[ClusterLabs Developers] migrate-to and migrate-from for moving Master/Slave roles ?

Tue Dec 1 09:52:24 UTC 2015

Sorry, finger mess...sent the email too soon...

On Tue, 1 Dec 2015 10:40:40 +0100
Jehan-Guillaume de Rorthais <jgdr at dalibo.com> wrote:

> On Tue, 1 Dec 2015 12:34:59 +0300
> Andrei Borzenkov <arvidjaar at gmail.com> wrote:
> 
> > On Tue, Dec 1, 2015 at 12:08 PM, Jehan-Guillaume de Rorthais
> > <jgdr at dalibo.com> wrote:
> > > On Tue, 1 Dec 2015 06:36:35 +0300
> > > Andrei Borzenkov <arvidjaar at gmail.com> wrote:
> > >
> > >> 26.11.2015 03:52, Jehan-Guillaume de Rorthais пишет:
> > >> > Hi guys,
> > >> >
> > >> > While working on our pgsqlms agent[1], we are now studying how to
> > >> > control all the steps of a switchover process from the resource agent.
> > >> >
> > >> > The tricky part here is the 2nd step of a successful swithover with
> > >> > PostgreSQL (9.3+):
> > >> >   (1) shutdown the master first
> > >> >   (2) make sure the designated slave received **everything** from the
> > >> > old master
> > >>
> > >> I am not familiar with PG, but it sounds backwards. Once master
> > >> (replication source) is shut down, there is no way to verify anything on
> > >> slave (replication target) side.
> > >
> > > Once the master is shut down, the slave are still running, we can check
> > > whatever we want on them.
> > >
> > >> Is there any way to tell PG to "prepare to switch" and wait until it is
> > >> complete on demote?
> > >
> > > Demoting a master in PG is: shutdown -> start as slave.
> > >
> > >> Or do you mean waiting until slave finished replaying pending
> > >> replication stream? In this case I expect it should be possible to check
> > >> on slave side (something like "we have 5 files to replay left")?
> > >
> > > Yes, that is what I mean.
> > >
> > > In normal situation, the master (PG 9.3+) will wait for its standbies to
> > > receive everything, then do a "shutdown checkpoint" which is streamed to
> > > the slaves as well. At this point, slaves are aware the master did a clean
> > > shutdown.
> > >
> > > Dring a switchover, we **must** check the new master received the
> > > old-master "shutdown checkpoint". If promotion occurs before this xlog
> > > record, the old master will not be able to replicate from the new master.
> > >
> > 
> > If PG waits for soundbys to "receive everything", how is it possible
> > that slave is promoted too early? Pacemaker should wait for demote to
> > complete and demote will wait for slaves to get everything. At least
> > that what follows from your explanation. I probably miss something
> > here.
> 
> As explained below, a network issue or moving the master IP address is enough
> to break this. I has been bitten by the later during tests when setting up
> colocation without asymmetrical order (ie. promote/start IP and demote/stop
> IP).

In this situation, the master will notice its standbies left and finish its
shutdown alone.

> > > During this shutdown window, any kind of network issue or just a wrong
> > > setup (like the master IP being moved **before** the demote) will forbid
> > > a clean switchover and old master will never catchup the new one.
> > 
> > What would be the correct action in this case? Block promoting of slave?

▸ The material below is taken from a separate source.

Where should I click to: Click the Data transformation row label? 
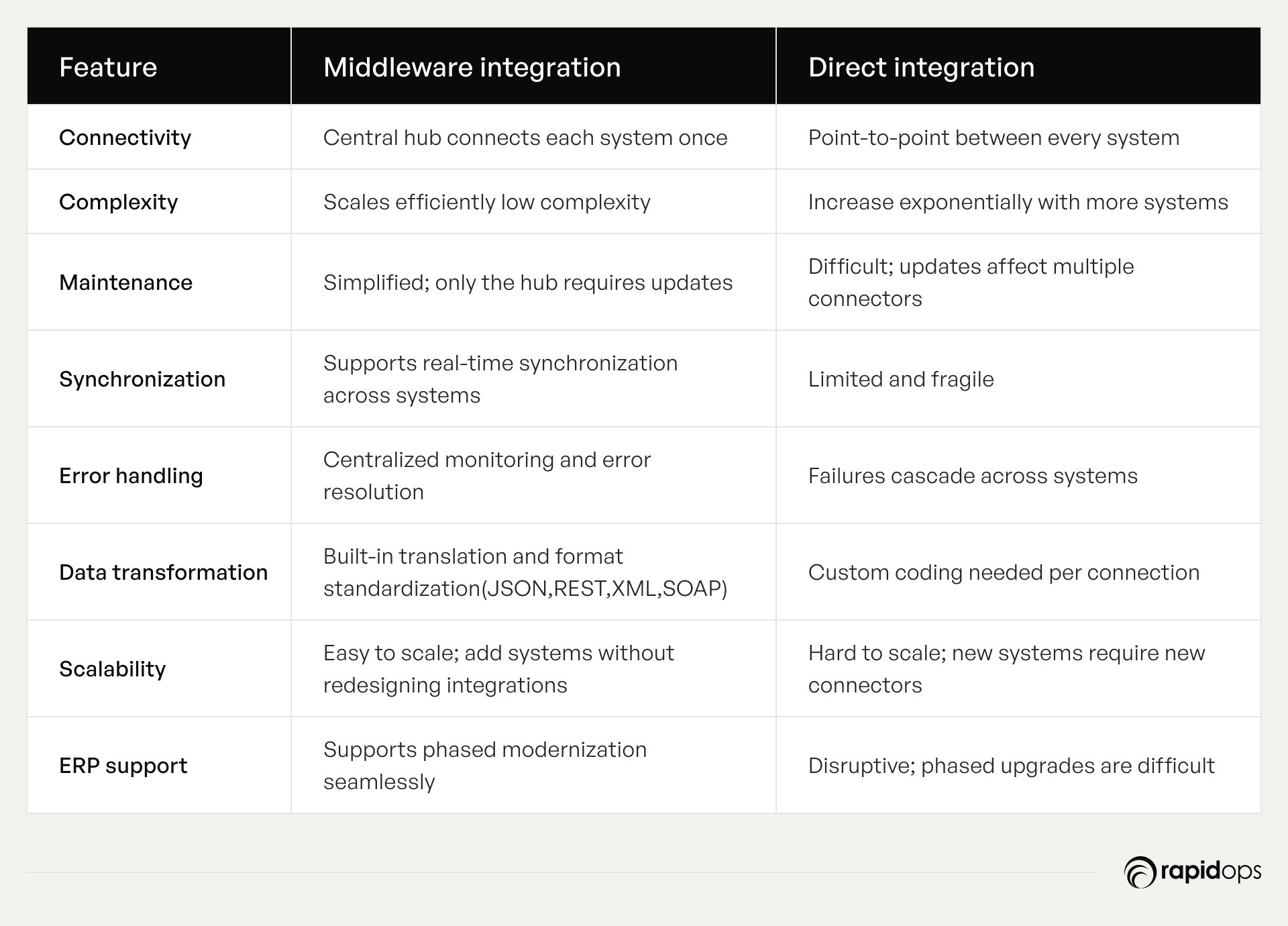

Yes. And promote the old master.

> > I think it may be possible to use notifications here. If demoting was
> > announced and master was active at this point, you know pacemaker
> > intended to stop master and so should check for completion. Although I
> > admit I do not know which notifications are sent for failed resource
> > and for failed node.

Notifications are not good enough here. As you point out, during non-controled
switch/failover scenarios, we are not sure of what kind of notification we
will receive. Moreover, in these situation, we do want to promote the slave even
if it did not received everything from the master.

It seems pretty fragile to me to rely on notification here.